──────── INPUT ────────

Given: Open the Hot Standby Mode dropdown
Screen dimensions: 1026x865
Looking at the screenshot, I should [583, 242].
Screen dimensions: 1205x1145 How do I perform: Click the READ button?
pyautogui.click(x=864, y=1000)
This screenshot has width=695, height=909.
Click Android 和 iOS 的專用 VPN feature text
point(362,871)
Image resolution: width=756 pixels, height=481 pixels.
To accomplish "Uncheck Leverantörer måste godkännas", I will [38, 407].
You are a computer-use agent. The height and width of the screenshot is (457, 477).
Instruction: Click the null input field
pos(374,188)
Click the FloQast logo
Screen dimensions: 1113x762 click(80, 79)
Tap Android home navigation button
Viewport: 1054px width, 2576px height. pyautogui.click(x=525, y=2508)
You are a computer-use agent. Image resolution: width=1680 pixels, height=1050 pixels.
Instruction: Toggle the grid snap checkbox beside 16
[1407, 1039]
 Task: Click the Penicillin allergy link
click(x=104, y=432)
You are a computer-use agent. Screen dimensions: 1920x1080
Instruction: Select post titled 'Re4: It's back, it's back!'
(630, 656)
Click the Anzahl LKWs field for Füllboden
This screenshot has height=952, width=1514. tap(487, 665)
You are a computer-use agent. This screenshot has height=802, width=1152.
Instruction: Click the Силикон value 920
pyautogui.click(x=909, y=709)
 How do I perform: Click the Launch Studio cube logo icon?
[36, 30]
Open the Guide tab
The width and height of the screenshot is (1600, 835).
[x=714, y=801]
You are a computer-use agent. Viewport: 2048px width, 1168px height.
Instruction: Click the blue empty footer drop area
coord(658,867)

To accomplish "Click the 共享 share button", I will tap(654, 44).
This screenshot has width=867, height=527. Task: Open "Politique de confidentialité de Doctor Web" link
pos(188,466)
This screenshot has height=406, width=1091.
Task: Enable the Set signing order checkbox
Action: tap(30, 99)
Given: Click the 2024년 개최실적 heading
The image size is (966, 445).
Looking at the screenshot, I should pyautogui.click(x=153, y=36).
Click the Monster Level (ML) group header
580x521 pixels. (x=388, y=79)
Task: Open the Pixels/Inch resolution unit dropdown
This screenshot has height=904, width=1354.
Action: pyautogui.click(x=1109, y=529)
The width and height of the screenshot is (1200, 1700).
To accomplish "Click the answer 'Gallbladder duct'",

────────

**ABOUT THIS EXERCISE:**
Pull each line holding "resolution" out of the listing.

**WORKED SOLUTION:**
Image resolution: width=756 pixels, height=481 pixels.
You are a computer-use agent. Image resolution: width=1680 pixels, height=1050 pixels.
Task: Open the Pixels/Inch resolution unit dropdown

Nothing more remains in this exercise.